JERSEY CITY: Six-second television spots are viable – and powerful – tools of audience engagement, according to new analysis from the Advertising Research Foundation (ARF), the industry body.
Paul Donato, at the ARF’s chief research officer, discussed this subject during a session at the trade organisation’s 2018 AUDIENCExSCIENCE conference.
“As the number of six-second ads on television increases, we are seeing a growing interest in this format,” he said. (For more, read WARC’s in-depth report: ARF digs down into the success of six-second spots.)
More specifically, the ARF worked with TVision Insights to assess 100,000 spots run over six months – with a panel covering 2,000 households.
Of the 100,000 spots TVision monitored, fully 3,000 were aired in the short format. “Short-form is still emerging,” Donato explained.
Though the abbreviated spots may seem like broadcast outliers, the ARF/TVision analysis demonstrated that the 60-second spot – long a staple of television advertising – now accounts for that same 3%, followed by 30s (25%) and 15s (69%).
Building on this theme, the ARF and TVision found that while short-form spots accounted for only 3% of ad placements, they drove approximately 6% of impressions.
The short-form spots, they discovered, also proved most powerful among millennials when they extended an established campaign in low-clutter environments with creative adjusted to the particular viewing screen.

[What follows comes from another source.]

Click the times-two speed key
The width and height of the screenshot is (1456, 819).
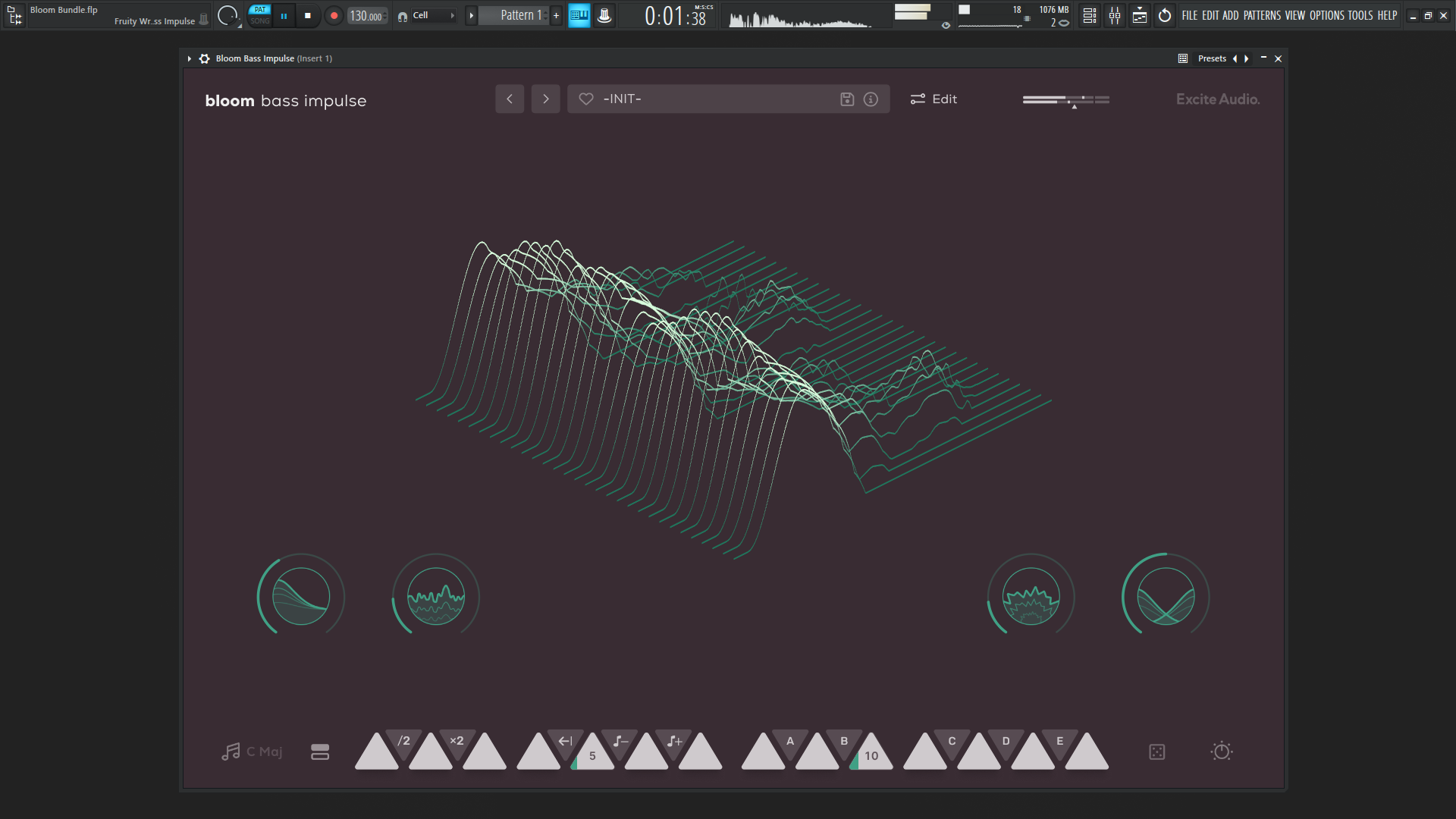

“Because this research was conducted in-home, as opposed to previous lab research, our findings provide new and unique insights that reflect real-world behavior,” said Donato.
Continued Dan Schiffman, TVision Insights co-founder/chief revenue officer, “The six-second ads are mostly done for categories that are also less competitive, [and] are largely brand-building exercises.”
Where do six-second spots run? While most (10%) appear on cable, those buys generate only 4% of impressions, and a 0.5 reach ratio.
The short-form powerhouse is broadcast TV, with a meager 1% of placements driving a 21% share of impressions – translating to a 20.4 reach ratio.
“Unlike digital, we didn’t find significant difference in attention by age. There’s one or two possible explanations. One is that older people may watch TV differently than the way older people use digital,” Donato added.
“What we’re seeing is there are some categories where there are differences by age. There also may be an impact of the categories that were advertised.”